I can't really speak too intelligently about his innovations or influence--the Wikipedia article on Coltrane does so briefly and Lewis Porter's biography on him is quite good--I just like the way he sounds, particularly when he blazes through solos. And even a dilettante like me can tell that his playing is different than almost everything that came before, and even after.

There is really no bad place to start exploring Coltrane's music, as I haven't heard much that isn't phenomenal, across various styles, but his Ken Burns Jazz disc is a pretty good compilation and Giant Steps, Blue Train, My Favorite Things and A Love Supreme are the albums I--and most essential.

In honor of what would have been John Coltrane's 84th birthday, below are four clips from YouTube that go a short but considerable distance in showing why 'Trane continues to blow my mind.

(Note: For those who want to hear the music but don't have time to click through all the videos, the final video below is a "Playlist" that will automatically cycle through the clips I've chosen.)

My Favorite Things - Although most Coltrane records as a group leader primarily include original compositions, his 1961 take on Rogers & Hammerstein's classic from The Sound of Music stands as one of his signature tunes. The audio on this clip isn't quite perfect, but it's worth watching just to see the master at work. And though Coltrane is most famed as a Tenor Sax player, here I think he is playing an Alto Sax. Coltrane's pianist, McCoy Tyner, is also masterful here and I've had the pleasure of seeing him perform several times in the last decade.

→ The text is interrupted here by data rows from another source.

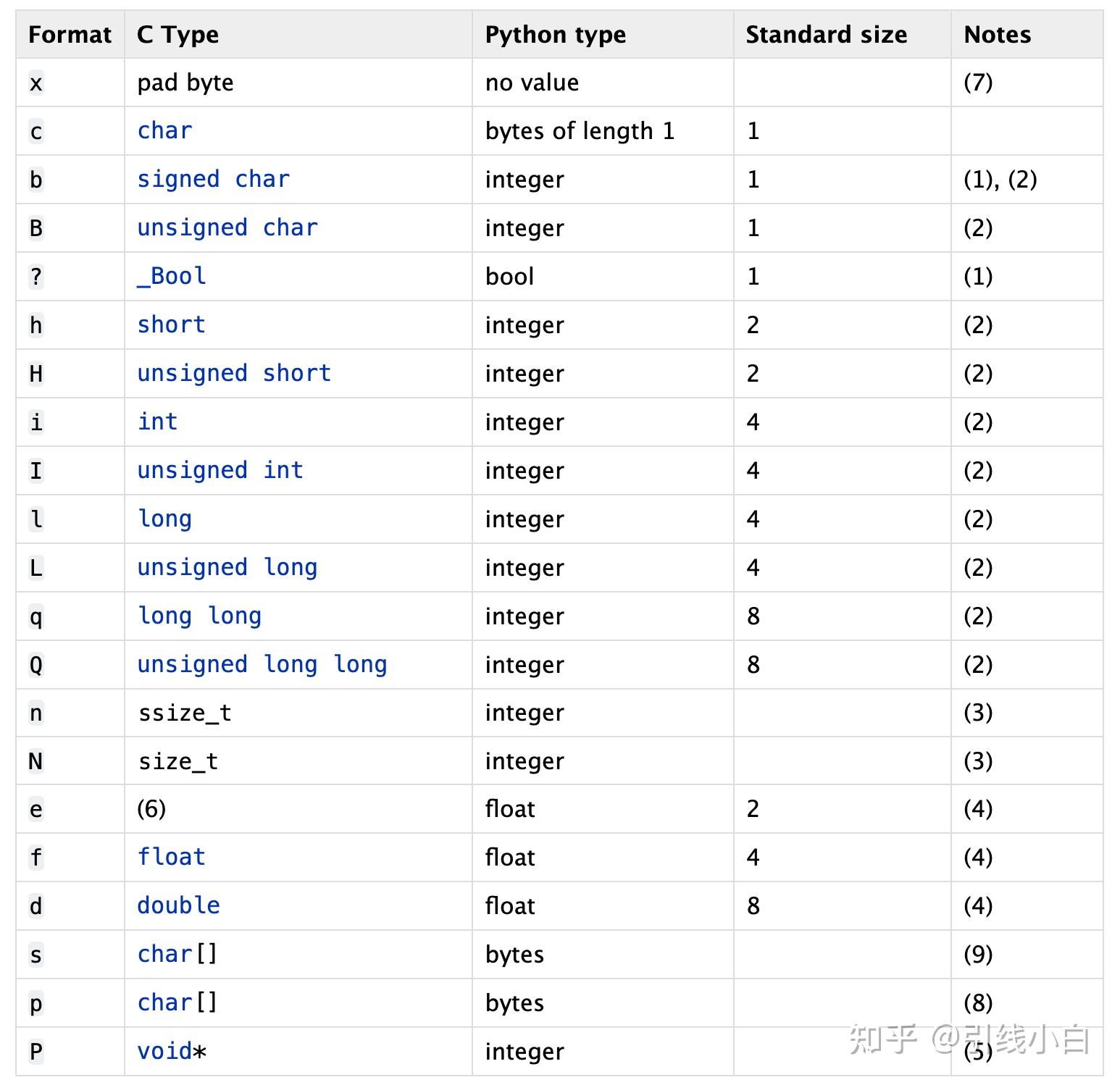Image resolution: width=1120 pixels, height=1085 pixels.
Task: Click 'bytes of length 1' cell
Action: tap(580, 131)
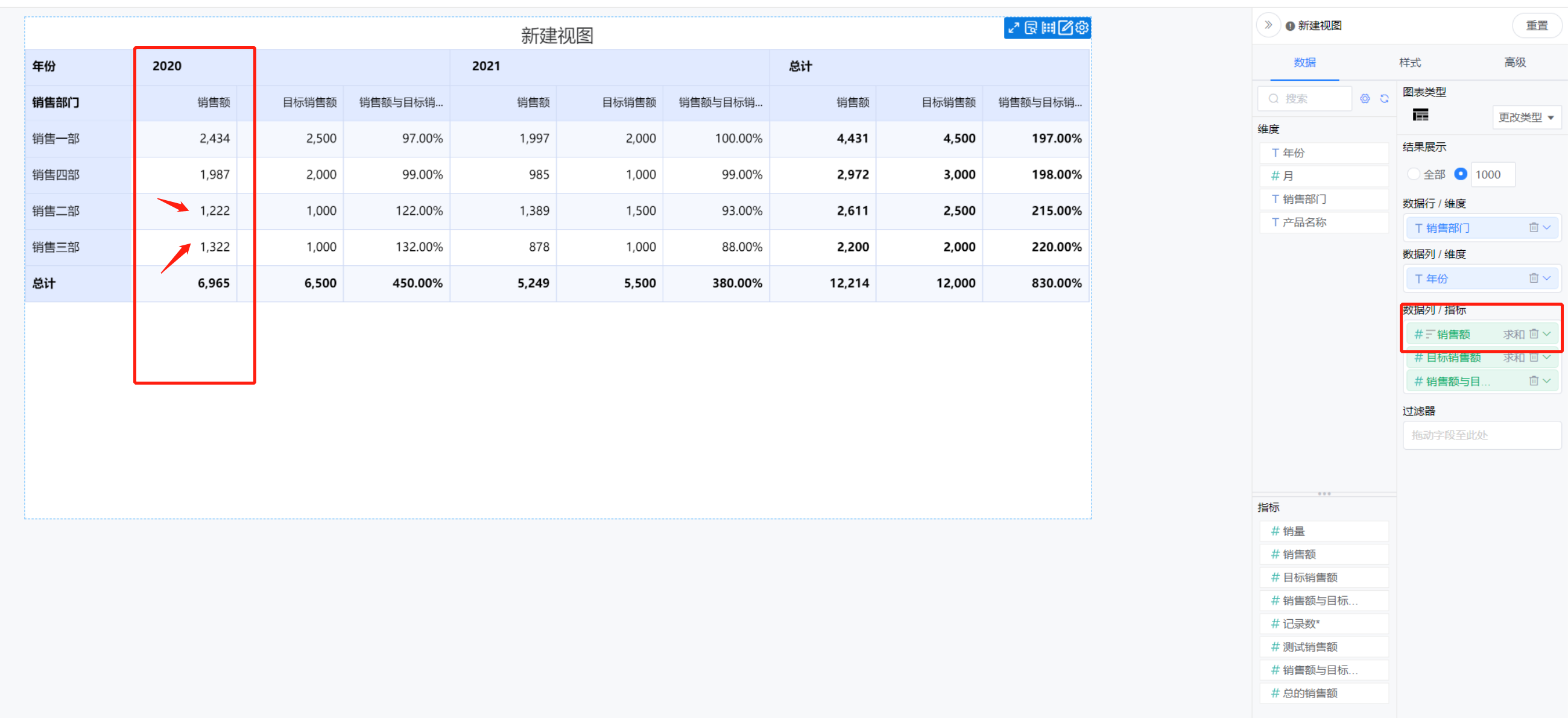Select the 全部 result display radio
This screenshot has height=718, width=1568.
(x=1414, y=175)
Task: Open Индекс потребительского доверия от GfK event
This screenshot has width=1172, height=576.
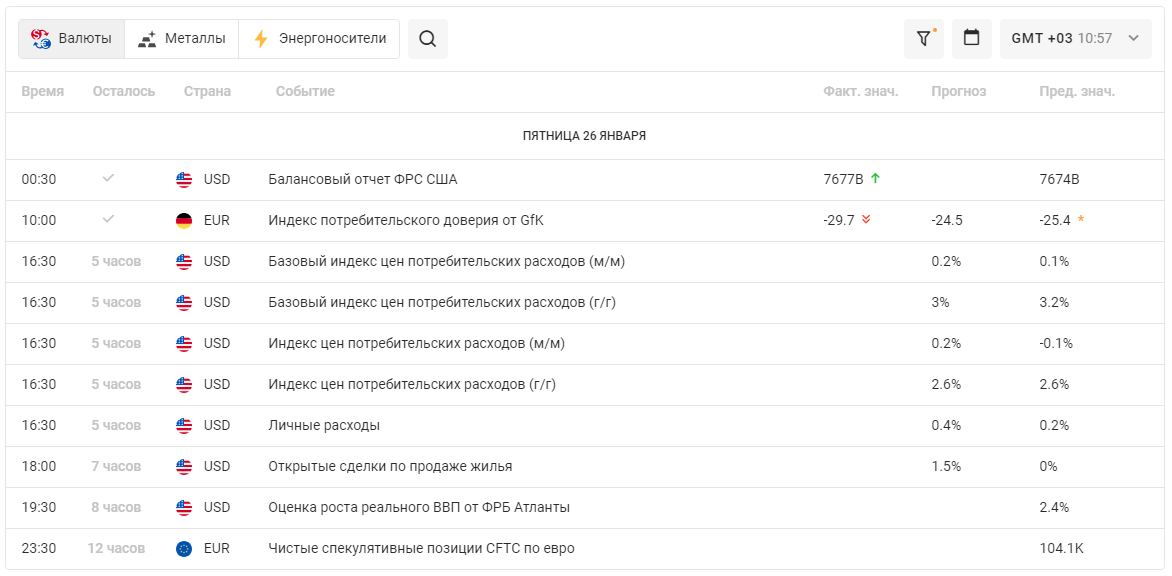Action: [405, 220]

Giant Steps - This is a really cool video someone put together for what is probably my single favorite Coltrane track. According to Wikipedia, "The composition is a milestone for jazz musicians' progress, given the difficulty of improvising its rapid progression of chord changes that progress through three keys (see Coltrane changes) shifted by major thirds, creating an augmented triad."

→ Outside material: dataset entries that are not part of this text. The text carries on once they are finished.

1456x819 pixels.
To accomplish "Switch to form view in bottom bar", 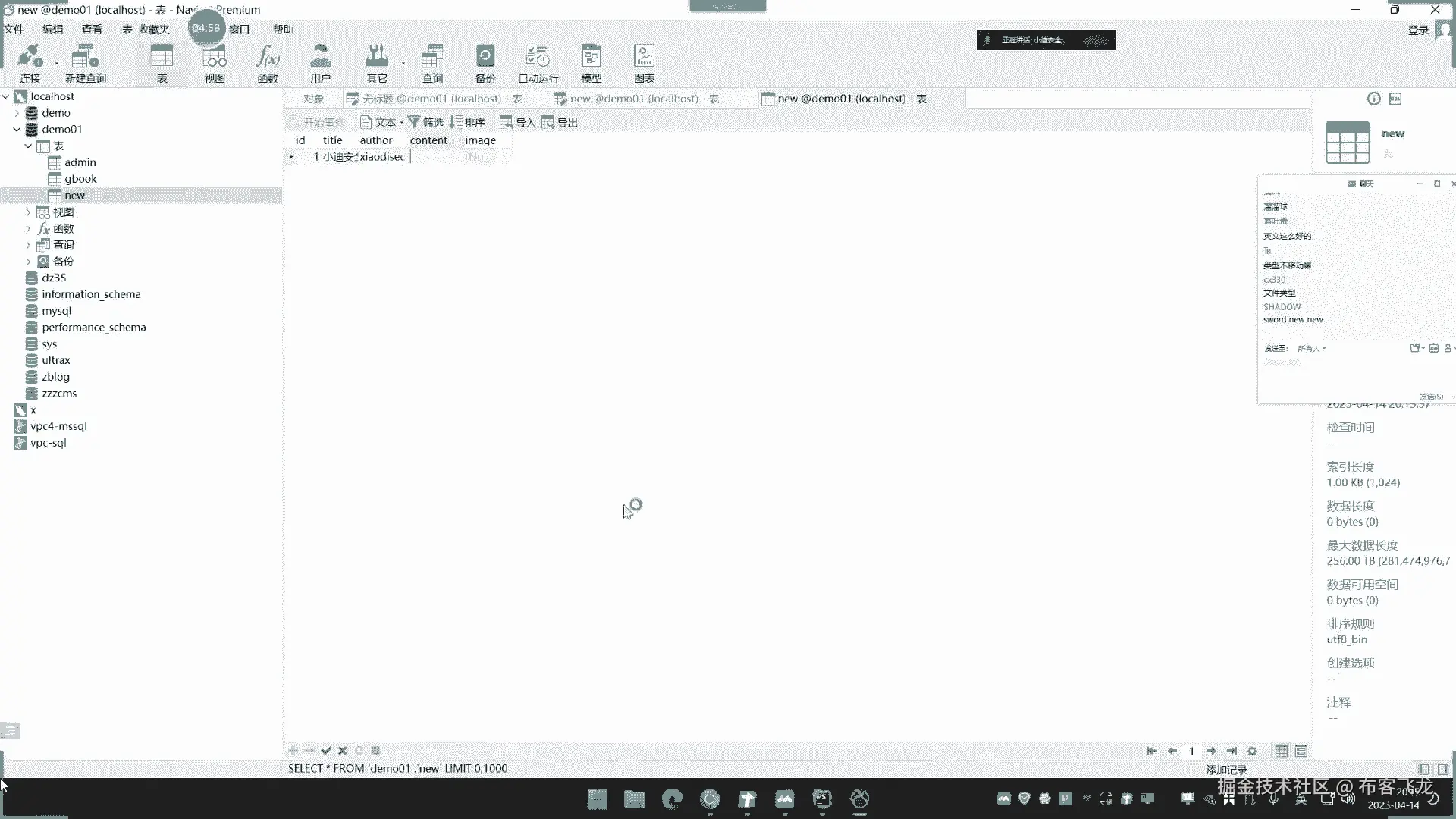I will pyautogui.click(x=1301, y=751).
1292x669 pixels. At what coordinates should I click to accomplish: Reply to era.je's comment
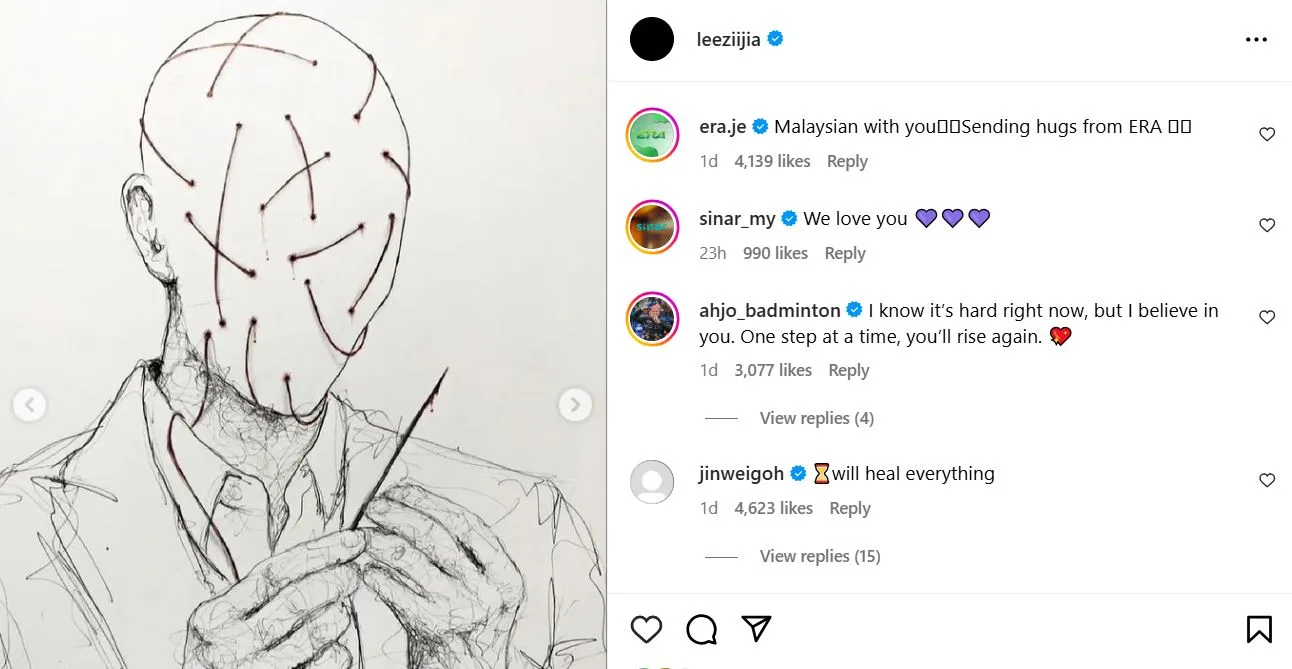coord(847,161)
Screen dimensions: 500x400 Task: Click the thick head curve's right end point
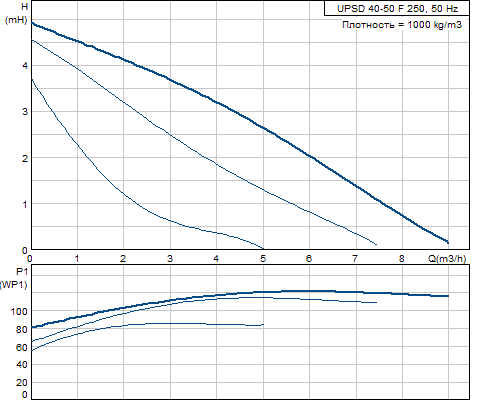coord(448,242)
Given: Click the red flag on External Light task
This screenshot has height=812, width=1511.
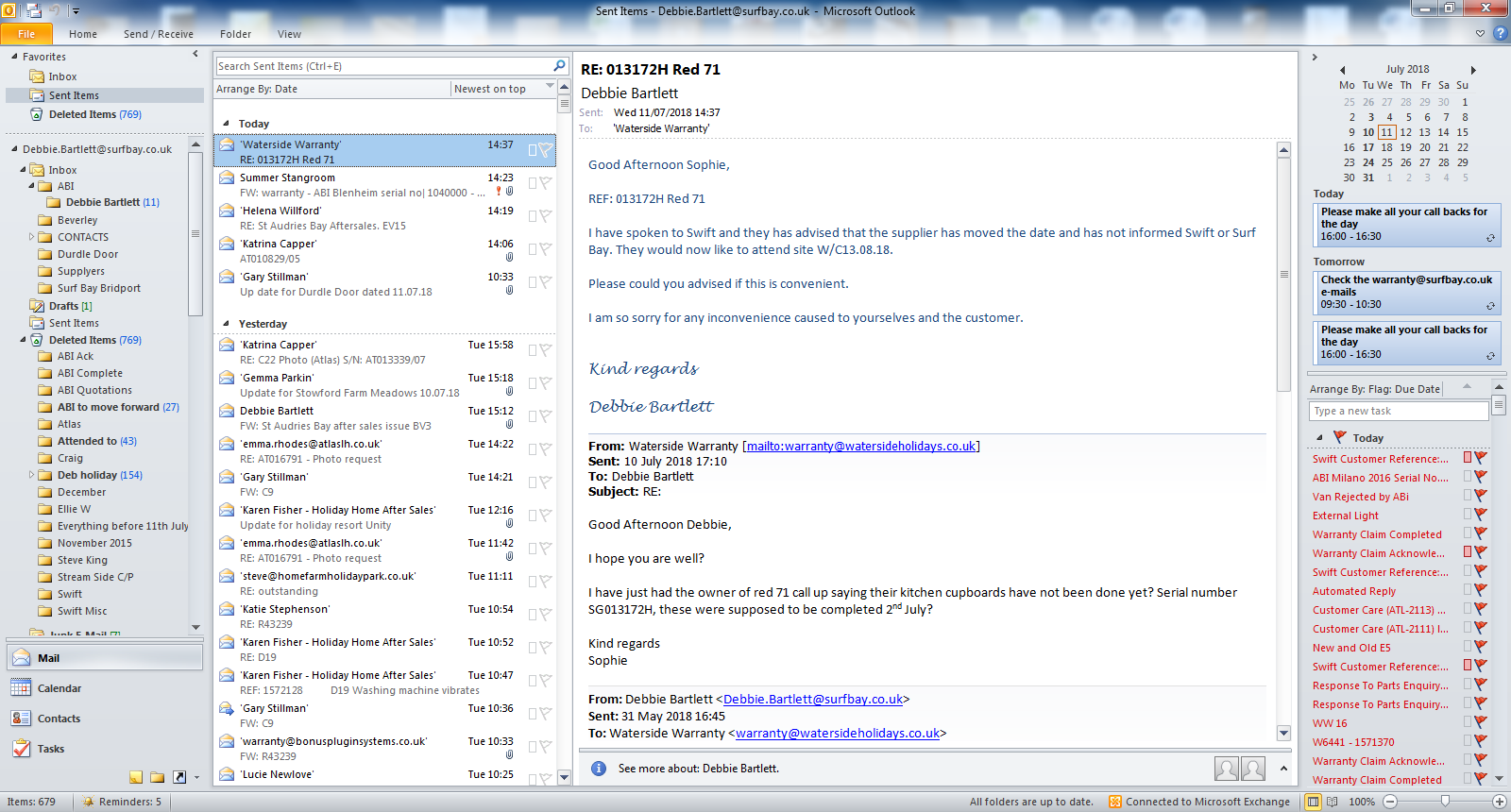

Blue Train - An astonishing Coltrane composition from 1957. This is the studio version accompanied by a nice photo collage.

A Love Supreme - Mentioned in Angel Of Harlem, A Love Supreme is a four-part suite considered one of the greatest recordings in jazz history. This is a brief clip showing Coltrane playing Part 1: Acknowledgement in 1965. The full studio recording of Acknowledgement can be heard here.

As I said above, this is just a "Playlist" that automatically rolls through the four videos above, for the ease of those who prefer to have the music playing in the background.